|
|
Created:
7 years, 6 months ago by vcarbune.chromium Modified:
7 years, 6 months ago CC:
blink-reviews, feature-media-reviews_chromium.org, dglazkov+blink, eae+blinkwatch, adamk+blink_chromium.org Base URL:
svn://svn.chromium.org/blink/trunk Visibility:
Public. |
DescriptionIf an event is created using as target an HTMLMediaElement which is
currently being deleted it becomes a heap-use-after free situation.
The GenericEventQueue instance is already owned by the HTMLMediaElement,
and there already is an underlying mechanism to set the target of the
event to NULL, if their target is owner of the queue.

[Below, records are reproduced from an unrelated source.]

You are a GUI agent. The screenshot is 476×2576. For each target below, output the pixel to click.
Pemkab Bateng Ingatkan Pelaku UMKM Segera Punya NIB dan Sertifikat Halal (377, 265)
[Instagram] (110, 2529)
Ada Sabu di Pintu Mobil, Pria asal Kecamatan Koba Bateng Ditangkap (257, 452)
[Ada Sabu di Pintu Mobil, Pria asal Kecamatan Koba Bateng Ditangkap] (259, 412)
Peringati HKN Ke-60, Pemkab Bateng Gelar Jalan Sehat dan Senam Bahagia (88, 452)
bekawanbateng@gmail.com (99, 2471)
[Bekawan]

In order to avoid creating this reference in the first place, we enqueue
the event with a NULL target to defer the refcount increment until the
timer for dispatching the event happens (which won't happen at all if
garbage collection is already destroying the objects).
BUG=243045
R=inferno,acolwell
Committed: https://src.chromium.org/viewvc/blink?view=rev&revision=151692
Patch Set 1 #
Total comments: 1
Patch Set 2 : Update #Patch Set 3 : Build fix #Patch Set 4 : Rebased #
Total comments: 2
Patch Set 5 : Fixed build error again #
Messages
Total messages: 28 (0 generated)
I did try thinking about alternatives to this, but this seems to be the most straightforward one. One other thing is that I've had troubles reproducing this using testRunner. The solution that seemed to work is to reload it at least 5 times, and each time it crashed at least once. This makes it slow. We could remove this behavior from the test but if the issue ever appears again, we'd likely end with a flaky test.
I don't know this code well enough to review this. Adding Adam and Eric.
https://codereview.chromium.org/15739014/diff/1/Source/core/html/HTMLMediaEle... File Source/core/html/HTMLMediaElement.cpp (right): https://codereview.chromium.org/15739014/diff/1/Source/core/html/HTMLMediaEle... Source/core/html/HTMLMediaElement.cpp:521: m_asyncEventQueue->enqueueEventWithoutTarget(event.release()); This doesn't seem right to me. I believe we do want to set the target in most cases. If ~HTMLMediaElement() has run shouldn't we just avoid scheduling any events at all? What about deleting m_asyncEventQueue in the destructor or adding a m_inDestructor member variable like MediaPlayer has?
Can you help me understand how an event is fired during HTMLMediaElement destructor? That seems fishy.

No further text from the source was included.